Douglas-fir (Pseudotsuga menziesii) is one of the premier species of the Western forests. Not only is the wood exceptionally strong for its weight, but the trees are abundant. Trees can grow over 250 feet tall (with the first 150 feet being free of knots and branches) and over 6 feet in diameter. Some trees are well over 800 years old.

Certainly, harvesting of some of these “old-growth” trees today must be done cautiously to avoid environmental damage and avoid depleting the forests of these icons. However, forest fires in recent years, brought on in part by poor forest management in the past years, have been removing these trees and such removal means that man does not get to use the wood for housing, furniture, and so on. So should we remove the trees before they burn? If so, how many trees?

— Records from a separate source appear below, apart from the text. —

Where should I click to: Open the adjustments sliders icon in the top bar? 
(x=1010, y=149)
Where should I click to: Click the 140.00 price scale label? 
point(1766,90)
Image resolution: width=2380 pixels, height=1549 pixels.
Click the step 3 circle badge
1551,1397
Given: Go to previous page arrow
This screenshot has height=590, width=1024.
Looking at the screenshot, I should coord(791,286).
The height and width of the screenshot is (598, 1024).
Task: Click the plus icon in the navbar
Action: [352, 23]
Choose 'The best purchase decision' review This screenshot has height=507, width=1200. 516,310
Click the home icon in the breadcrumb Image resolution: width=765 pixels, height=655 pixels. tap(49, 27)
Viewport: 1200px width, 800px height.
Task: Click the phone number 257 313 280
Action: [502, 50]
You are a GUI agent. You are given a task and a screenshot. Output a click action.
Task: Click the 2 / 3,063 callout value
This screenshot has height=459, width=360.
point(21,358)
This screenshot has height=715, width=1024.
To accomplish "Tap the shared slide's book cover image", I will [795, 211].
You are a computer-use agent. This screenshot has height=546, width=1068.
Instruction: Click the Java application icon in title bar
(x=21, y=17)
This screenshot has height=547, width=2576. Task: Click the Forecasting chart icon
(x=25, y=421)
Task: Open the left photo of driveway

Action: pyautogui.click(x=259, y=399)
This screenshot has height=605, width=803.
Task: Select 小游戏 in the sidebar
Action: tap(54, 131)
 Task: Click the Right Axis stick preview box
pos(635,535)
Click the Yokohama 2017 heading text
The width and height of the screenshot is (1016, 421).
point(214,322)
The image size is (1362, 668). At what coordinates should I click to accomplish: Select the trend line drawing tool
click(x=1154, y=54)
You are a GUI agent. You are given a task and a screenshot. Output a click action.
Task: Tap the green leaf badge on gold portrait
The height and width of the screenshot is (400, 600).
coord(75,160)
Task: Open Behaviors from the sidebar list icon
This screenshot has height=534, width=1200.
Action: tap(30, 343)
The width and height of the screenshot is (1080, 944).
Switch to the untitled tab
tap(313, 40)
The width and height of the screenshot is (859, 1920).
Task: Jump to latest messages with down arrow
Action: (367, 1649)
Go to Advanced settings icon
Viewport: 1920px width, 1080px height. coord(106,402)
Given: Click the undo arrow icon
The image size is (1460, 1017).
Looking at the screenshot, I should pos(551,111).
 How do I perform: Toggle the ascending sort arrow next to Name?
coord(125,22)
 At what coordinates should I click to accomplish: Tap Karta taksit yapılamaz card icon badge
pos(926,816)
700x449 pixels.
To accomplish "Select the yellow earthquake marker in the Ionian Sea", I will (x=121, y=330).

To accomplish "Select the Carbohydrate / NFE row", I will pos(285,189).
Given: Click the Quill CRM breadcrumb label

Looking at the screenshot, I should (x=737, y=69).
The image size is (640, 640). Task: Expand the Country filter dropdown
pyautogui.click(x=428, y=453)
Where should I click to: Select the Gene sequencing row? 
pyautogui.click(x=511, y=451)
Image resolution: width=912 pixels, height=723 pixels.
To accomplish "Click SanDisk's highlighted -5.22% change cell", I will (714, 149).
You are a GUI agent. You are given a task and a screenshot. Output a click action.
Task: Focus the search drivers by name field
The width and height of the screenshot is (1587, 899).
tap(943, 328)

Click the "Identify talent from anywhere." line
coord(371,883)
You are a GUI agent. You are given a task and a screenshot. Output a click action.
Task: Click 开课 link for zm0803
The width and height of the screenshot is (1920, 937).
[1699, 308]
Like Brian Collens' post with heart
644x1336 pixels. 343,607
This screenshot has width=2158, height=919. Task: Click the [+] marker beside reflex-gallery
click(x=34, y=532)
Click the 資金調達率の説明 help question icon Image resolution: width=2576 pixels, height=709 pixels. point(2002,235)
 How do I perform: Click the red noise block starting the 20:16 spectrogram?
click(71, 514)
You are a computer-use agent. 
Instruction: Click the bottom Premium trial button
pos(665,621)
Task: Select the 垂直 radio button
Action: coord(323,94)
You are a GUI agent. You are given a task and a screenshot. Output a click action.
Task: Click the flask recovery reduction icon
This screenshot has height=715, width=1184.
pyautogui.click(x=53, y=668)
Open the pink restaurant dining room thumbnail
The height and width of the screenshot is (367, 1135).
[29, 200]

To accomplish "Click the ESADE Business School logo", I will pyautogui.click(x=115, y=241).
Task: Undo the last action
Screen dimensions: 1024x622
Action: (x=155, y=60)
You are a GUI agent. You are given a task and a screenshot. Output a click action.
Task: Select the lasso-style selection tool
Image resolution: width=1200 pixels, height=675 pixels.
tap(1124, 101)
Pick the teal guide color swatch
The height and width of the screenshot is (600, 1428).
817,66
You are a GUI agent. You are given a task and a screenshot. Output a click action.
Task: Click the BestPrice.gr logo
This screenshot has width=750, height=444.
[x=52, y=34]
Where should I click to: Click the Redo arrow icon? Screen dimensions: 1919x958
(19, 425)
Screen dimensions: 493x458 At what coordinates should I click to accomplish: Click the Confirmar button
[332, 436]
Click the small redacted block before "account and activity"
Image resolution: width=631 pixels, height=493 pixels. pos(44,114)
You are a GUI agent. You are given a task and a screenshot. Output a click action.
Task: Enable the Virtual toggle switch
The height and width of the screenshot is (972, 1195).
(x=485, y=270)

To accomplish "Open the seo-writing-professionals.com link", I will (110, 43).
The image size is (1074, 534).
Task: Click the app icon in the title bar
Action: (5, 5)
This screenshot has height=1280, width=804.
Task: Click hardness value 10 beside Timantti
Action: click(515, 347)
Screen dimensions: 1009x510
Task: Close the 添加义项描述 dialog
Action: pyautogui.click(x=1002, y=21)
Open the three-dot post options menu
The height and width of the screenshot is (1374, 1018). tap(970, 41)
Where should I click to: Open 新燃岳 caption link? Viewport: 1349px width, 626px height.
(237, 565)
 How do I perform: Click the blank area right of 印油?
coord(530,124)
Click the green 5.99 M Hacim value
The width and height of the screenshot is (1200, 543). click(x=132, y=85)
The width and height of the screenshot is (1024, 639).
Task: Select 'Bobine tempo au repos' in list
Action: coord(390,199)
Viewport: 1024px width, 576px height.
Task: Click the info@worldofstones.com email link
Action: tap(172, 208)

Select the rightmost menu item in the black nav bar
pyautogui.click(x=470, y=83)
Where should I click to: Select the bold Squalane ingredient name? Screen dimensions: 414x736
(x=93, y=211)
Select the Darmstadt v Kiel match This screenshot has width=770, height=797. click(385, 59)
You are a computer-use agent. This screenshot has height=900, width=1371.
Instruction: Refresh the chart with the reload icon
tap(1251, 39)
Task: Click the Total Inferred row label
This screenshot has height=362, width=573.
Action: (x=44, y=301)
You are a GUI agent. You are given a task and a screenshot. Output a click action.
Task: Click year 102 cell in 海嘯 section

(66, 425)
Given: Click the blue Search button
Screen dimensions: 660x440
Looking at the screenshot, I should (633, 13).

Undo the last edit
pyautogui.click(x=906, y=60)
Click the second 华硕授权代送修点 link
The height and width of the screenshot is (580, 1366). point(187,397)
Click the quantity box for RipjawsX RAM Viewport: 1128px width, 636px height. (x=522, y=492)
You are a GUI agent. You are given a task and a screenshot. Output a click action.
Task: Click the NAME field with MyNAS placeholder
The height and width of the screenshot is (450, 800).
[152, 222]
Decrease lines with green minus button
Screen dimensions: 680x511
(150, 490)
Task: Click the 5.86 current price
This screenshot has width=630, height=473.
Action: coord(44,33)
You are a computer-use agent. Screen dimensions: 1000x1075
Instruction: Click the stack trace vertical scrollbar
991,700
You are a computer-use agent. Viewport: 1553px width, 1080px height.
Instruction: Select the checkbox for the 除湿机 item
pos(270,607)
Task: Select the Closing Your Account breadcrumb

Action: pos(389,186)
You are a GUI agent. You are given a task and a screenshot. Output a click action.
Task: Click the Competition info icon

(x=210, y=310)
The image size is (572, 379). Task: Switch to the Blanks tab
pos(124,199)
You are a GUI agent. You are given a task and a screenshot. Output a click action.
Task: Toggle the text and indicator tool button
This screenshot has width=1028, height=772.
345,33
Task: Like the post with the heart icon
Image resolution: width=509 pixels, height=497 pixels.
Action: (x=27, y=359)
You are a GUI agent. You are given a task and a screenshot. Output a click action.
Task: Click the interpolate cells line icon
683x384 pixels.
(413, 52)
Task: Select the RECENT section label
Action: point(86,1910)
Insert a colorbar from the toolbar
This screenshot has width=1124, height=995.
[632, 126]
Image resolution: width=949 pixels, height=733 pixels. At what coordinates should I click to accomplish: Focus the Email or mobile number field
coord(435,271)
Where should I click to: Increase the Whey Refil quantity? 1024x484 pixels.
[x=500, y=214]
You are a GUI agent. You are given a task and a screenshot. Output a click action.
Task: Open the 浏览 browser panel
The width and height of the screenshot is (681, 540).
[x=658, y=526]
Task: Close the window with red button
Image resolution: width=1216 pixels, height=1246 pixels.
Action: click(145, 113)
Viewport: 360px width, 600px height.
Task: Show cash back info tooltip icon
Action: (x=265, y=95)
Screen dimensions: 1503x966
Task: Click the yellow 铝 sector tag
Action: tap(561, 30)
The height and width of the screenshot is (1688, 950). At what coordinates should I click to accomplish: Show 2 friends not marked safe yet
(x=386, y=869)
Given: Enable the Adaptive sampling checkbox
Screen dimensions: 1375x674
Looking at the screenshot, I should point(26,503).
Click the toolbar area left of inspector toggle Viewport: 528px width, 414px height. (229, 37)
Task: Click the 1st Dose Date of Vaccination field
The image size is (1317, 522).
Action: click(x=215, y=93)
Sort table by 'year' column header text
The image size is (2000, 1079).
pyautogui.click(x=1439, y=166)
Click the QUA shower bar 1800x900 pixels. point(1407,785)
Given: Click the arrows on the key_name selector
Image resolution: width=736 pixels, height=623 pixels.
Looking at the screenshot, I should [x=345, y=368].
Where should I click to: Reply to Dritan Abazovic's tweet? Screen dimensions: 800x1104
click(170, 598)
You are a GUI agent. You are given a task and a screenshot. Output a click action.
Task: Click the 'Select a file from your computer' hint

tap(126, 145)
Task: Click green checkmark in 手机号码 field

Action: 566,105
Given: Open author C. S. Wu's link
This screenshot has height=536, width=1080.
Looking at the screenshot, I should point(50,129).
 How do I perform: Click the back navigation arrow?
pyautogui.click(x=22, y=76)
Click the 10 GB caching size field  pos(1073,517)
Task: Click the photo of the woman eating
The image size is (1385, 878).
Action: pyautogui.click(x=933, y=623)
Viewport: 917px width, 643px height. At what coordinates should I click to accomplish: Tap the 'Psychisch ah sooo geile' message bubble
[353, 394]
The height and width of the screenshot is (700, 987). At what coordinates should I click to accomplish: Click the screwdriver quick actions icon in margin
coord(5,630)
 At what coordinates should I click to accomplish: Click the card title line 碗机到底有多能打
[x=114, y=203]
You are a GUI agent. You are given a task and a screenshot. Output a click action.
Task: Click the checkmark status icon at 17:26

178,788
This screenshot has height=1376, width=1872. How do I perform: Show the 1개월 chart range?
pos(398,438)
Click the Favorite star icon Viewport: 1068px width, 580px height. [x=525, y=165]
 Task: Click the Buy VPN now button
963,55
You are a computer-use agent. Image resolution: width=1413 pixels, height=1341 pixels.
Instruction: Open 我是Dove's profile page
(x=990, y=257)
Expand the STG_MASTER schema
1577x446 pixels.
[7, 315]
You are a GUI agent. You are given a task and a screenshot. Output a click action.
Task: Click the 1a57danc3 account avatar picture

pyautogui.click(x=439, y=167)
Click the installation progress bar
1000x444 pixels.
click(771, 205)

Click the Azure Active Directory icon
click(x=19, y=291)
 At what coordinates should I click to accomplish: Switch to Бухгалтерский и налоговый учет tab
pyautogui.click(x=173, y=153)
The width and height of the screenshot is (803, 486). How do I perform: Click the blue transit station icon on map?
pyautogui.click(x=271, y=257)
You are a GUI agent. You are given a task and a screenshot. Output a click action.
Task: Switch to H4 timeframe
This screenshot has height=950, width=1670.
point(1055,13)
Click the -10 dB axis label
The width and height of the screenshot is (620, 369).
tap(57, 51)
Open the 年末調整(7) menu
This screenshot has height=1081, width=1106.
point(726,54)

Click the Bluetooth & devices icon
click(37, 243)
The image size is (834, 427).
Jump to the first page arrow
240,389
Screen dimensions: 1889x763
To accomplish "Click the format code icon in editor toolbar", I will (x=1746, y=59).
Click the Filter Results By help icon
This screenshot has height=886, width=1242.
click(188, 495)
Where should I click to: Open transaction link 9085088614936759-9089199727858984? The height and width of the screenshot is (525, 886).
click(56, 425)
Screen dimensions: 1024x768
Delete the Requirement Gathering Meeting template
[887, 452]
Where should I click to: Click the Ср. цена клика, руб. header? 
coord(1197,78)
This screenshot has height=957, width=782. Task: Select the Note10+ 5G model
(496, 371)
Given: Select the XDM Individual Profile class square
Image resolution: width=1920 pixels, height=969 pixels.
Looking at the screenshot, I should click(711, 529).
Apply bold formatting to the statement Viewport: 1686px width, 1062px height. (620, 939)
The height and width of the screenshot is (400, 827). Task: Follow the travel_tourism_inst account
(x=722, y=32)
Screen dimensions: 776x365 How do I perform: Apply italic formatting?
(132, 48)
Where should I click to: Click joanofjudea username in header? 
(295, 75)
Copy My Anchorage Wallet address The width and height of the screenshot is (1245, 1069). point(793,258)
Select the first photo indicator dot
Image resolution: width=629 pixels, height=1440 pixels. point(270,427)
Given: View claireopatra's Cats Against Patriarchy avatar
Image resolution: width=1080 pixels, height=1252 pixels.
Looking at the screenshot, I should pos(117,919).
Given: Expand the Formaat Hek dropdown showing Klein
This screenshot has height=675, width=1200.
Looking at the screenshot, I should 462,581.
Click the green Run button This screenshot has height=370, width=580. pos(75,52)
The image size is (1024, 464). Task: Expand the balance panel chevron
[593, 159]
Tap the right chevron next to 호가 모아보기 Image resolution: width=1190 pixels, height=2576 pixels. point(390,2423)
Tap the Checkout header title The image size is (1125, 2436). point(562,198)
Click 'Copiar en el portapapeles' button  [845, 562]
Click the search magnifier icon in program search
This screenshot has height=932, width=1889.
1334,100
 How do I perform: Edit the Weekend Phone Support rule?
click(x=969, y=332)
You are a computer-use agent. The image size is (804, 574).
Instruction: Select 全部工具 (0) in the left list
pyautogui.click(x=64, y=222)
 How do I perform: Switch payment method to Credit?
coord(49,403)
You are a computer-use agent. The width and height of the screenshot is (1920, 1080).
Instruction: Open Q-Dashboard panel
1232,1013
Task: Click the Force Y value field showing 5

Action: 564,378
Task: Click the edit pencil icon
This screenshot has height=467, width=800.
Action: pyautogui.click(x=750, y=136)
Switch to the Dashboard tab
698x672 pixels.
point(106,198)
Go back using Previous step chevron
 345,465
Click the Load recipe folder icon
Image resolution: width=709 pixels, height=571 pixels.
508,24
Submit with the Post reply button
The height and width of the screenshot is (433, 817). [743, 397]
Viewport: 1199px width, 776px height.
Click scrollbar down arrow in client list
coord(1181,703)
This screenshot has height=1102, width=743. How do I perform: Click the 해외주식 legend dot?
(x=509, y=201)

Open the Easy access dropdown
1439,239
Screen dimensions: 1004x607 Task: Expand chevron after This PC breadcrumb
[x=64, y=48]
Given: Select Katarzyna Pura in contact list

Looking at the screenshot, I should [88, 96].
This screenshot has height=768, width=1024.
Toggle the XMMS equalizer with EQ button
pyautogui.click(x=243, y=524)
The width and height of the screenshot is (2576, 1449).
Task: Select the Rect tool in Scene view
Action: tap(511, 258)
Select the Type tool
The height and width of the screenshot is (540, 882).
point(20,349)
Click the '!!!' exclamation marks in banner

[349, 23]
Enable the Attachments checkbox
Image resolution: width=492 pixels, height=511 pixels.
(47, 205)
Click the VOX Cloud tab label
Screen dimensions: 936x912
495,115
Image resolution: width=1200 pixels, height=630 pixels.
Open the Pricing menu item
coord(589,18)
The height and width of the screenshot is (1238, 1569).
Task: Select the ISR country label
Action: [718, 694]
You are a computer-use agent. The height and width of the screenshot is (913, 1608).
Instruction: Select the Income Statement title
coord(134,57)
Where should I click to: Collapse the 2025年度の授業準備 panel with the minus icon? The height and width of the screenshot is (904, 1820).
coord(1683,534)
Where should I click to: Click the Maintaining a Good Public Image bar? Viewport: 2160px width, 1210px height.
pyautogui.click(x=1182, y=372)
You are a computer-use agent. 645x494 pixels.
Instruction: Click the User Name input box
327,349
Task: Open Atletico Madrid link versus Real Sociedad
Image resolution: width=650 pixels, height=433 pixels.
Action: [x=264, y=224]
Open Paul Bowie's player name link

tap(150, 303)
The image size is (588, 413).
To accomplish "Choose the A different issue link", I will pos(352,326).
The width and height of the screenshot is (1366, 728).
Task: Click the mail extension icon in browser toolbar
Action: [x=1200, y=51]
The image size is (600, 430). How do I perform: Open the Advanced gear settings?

Quite a battle is going on between environmentalists (preservationists) and conservationists on this issue.

Much of the Douglas-fir lumber today is coming from trees under 100 years old. These trees, called second-growth. Lumber properties may not be as high as with old growth, but the wood is still a superior product–strong, clear, nice grain appearance, good processing characteristics and so on. Most uses for Doug-fir today capitalize on the wood’s high strength; one important use is for ladders and scaffolding. Yet the beauty of this wood makes it favorable for millwork, furniture, cabinets and flooring.

Douglas-fir has two varieties: Coastal Doug-fir, coming from the BC to California, with the best growth west of the Cascade Mountains, and Interior Doug-fir coming mainly from the Rocky Mountains. Most wood processors prefer the Coastal variety, as it is stronger, stiffer, clearer (free of knots), and processes better. Data shown here is for Coastal. Note that there can be wide differences in weight, and therefore strength, and color in wood from different geographic locations. The clear wood is desired for its high strength and so is quite expensive. Lower grades are much more reasonable. Oftentimes, small sawmills will be the best source of supply for furniture and cabinet makers.

Processing suggestions
and characteristics

Density. Douglas fir has a green specific gravity (SG) of 0.45. At 6 percent MC, the SG is 0.50 (which means it is half as dense or heavy as water). The weight, when dry, is 32 pounds per cubic foot or about 2.0 pounds per board foot (planed to 3/4-inch thickness). Most Doug-fir lumber will be sold dried and planed (S4S, surfaced 4 sides). The standard thickness for such lumber is thinner than for hardwoods: 4/4 is 0.75 inch actual; 8/4 is 1.50 inch actual.

Strength. For dry wood, the ultimate strength (MOR) is 12,400 psi, stiffness (MOE) is 1.95 million psi and hardness is 710 pounds. Comparative oak values are 14,300 psi, 1.82 million psi and 1,290 pounds. Although oak is a little stronger, oak also weighs 30 percent more.

Doug-fir, when quite dry, does have a tendency to split, so predrilling of holes for large-diameter fasteners may be required at times.

Drying and stability. The wood dries rapidly with little risk of quality loss. Most suppliers will sell only KD stock, rather than green.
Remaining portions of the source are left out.